Schule lässt Hochbegabte allein

15.01.2010 | Stand 03.12.2020, 4:20 Uhr

Christopher Ohrt hat eine besondere Begabung für Mathematik. Das ist seinem Lehrer erst in der 8. Klasse aufgefallen. Seit der 11. Klasse studiert er an der Universität in Regensburg. - Foto: oh

Abensberg/München (DK) Die Geschichte von mathematischen Genies ist schon oft verfilmt worden. "Good Will Hunting" etwa: Ein Professor entdeckt die junge Putzkraft Will Hunting, da er mühelos die für Studenten ausgeschriebenen Examensaufgaben löst. Matt Damon spielt den außergewöhnlich begabten Will, der an sich und seiner Lebenssituation zu scheitern droht. Wäre da nicht Robin Williams , der ihm hilft, seinen Weg zu finden.
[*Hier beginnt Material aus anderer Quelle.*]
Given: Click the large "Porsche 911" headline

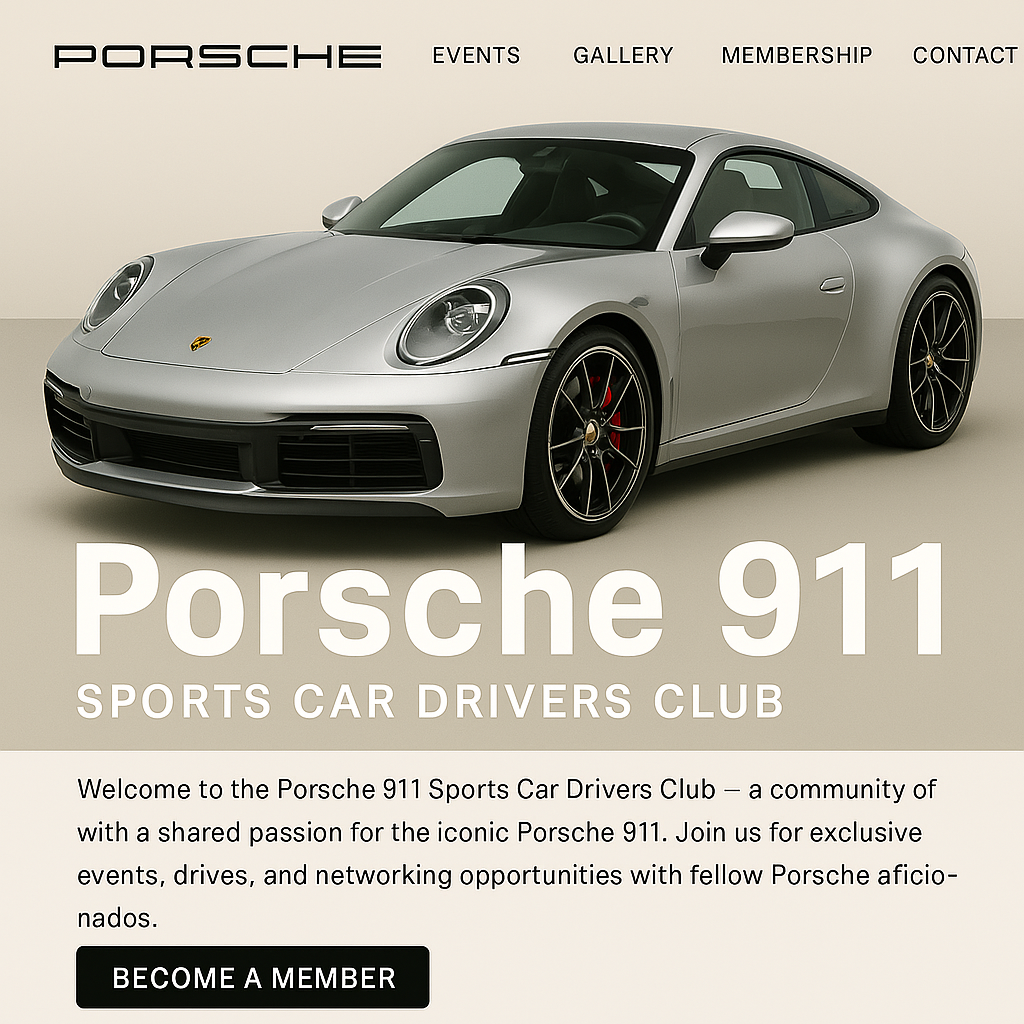Looking at the screenshot, I should tap(510, 600).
Soweit der Film. Doch die Realität für hochbegabte Schüler in Bayern sieht meist anders aus. Zwei Prozent eines jeden Jahrgangs sind hochbegabt, am Gymnasium sogar bis zu fünf Prozent. Davon geht man heute aus. Christopher Ohrt aus Abensberg (Kreis Kelheim) ist einer von ihnen. Der 19-Jährige besucht das Benediktiner-Gymnasium in Rohr (Kreis Kelheim) und macht heuer Abitur. Was seine mathematische Hochbegabung angeht, ist der Schüler auf sich gestellt.

Privatschule zu teuer

Eine Hochbegabten-Klasse gibt es an seiner Schule nicht, die gibt es nur an acht Gymnasien in ganz Bayern. Auf eine Privatschule schicken konnten ihn seine Eltern nicht, dazu waren sie nicht wohlhabend genug. Der Schulunterricht forderte ihn nicht. "Man bekommt fertige Formeln an die Hand, um Lösungen nach Schema F zu finden. Mathematik beginnt aber dort, wo es Probleme gibt und die Lösungswege erst gefunden werden müssen", sagt der 19-Jährige.
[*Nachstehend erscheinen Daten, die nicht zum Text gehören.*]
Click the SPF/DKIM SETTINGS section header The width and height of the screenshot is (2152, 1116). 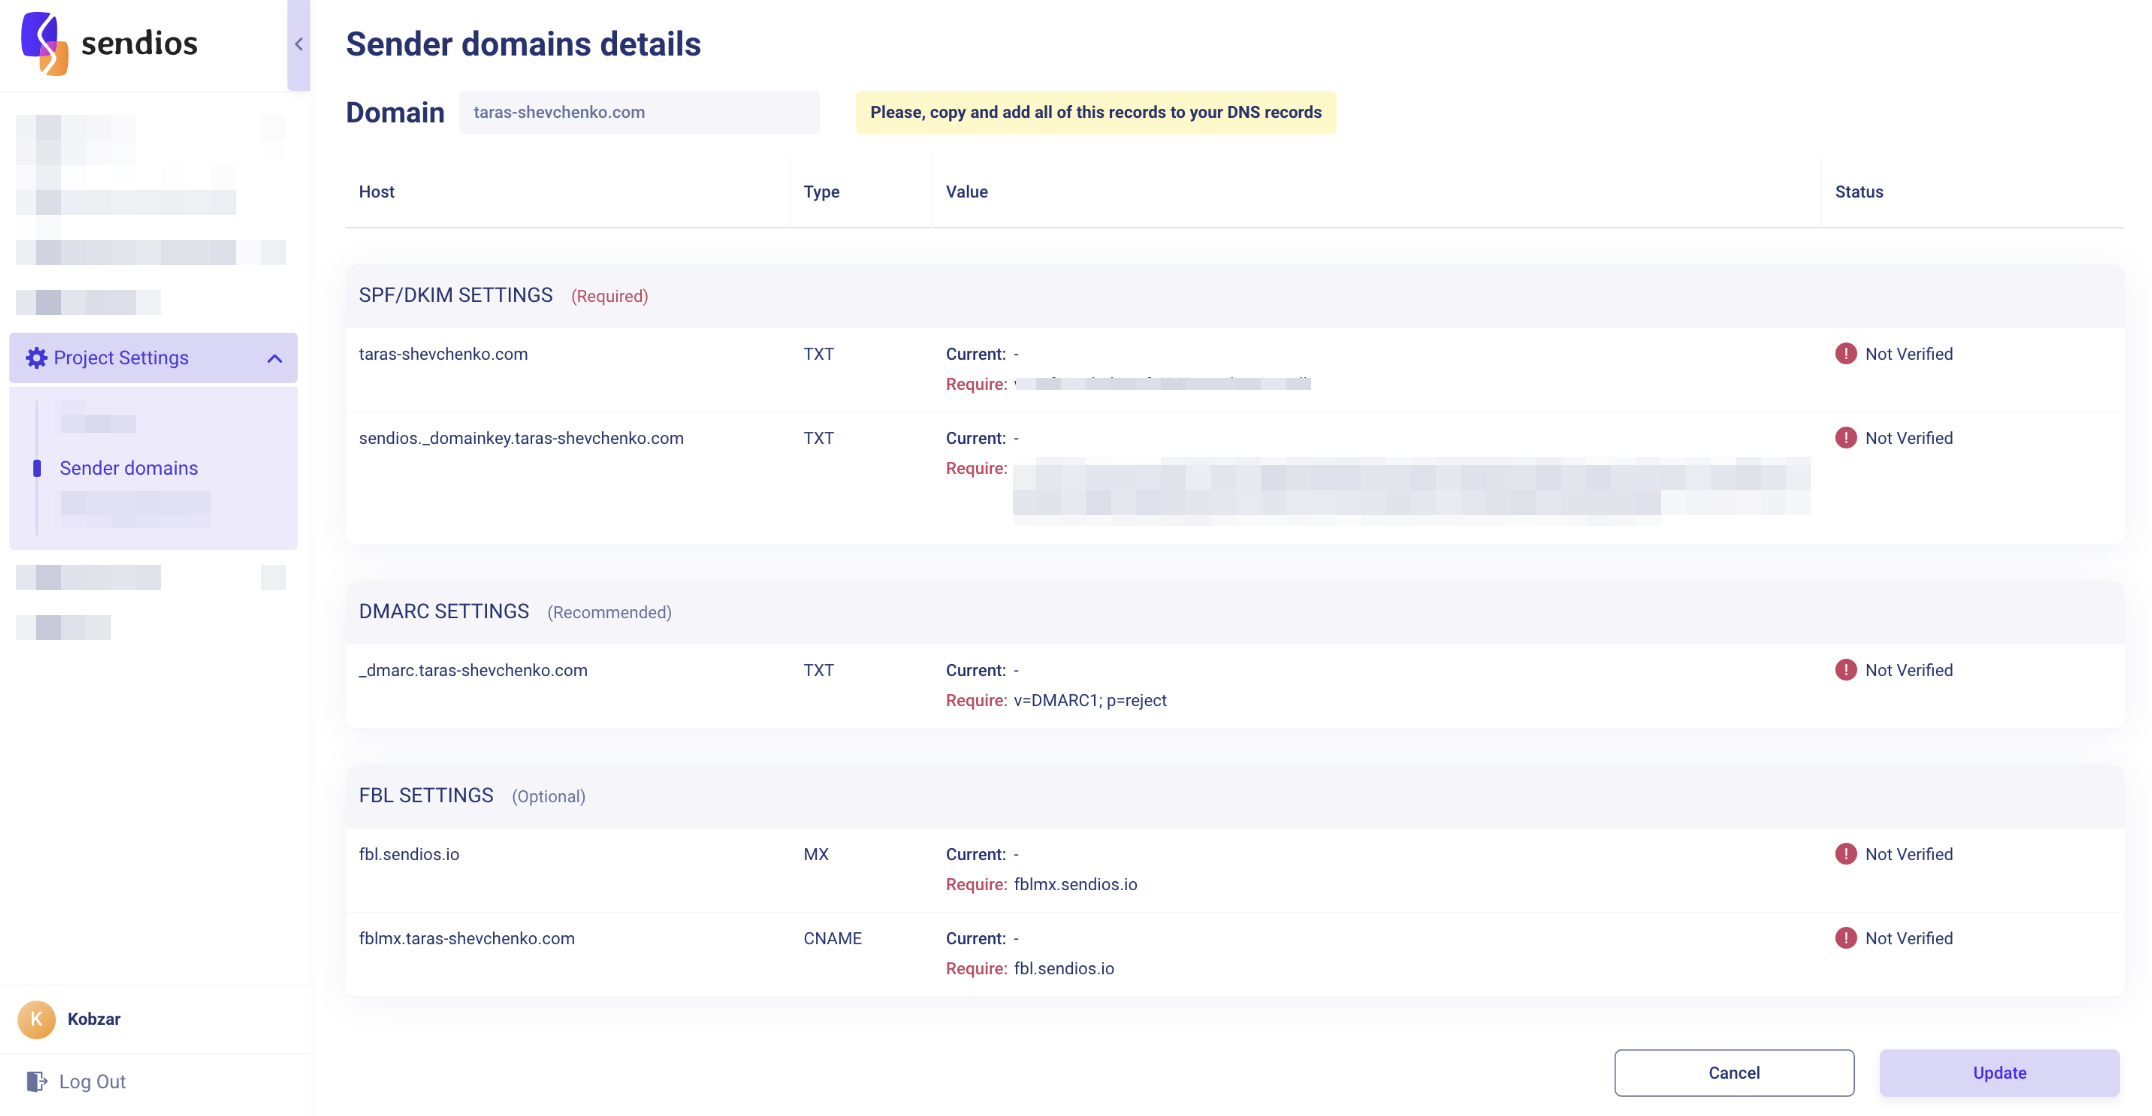pyautogui.click(x=456, y=295)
Erst in der 8. Klasse hat ein Lehrer zufällig seine Sonderbegabung bemerkt. Nachdem sein Ergebnis bei einem Mathe-Test aus dem Rahmen fiel, legte ihm ein Lehrer die Aufgaben vom Landeswettbewerb Mathematik vor. "Das solltest du lösen können", habe der damals gesagt. Aus dem Stand holte der Jugendliche den zweiten Preis. Dann durfte er zum Siegerseminar des Vereins "Quod erat demonstrandum" (Lateinisch: Was zu beweisen war), kurz QED. Von da an nahm der Jugendliche sein Leben selbst in die Hand.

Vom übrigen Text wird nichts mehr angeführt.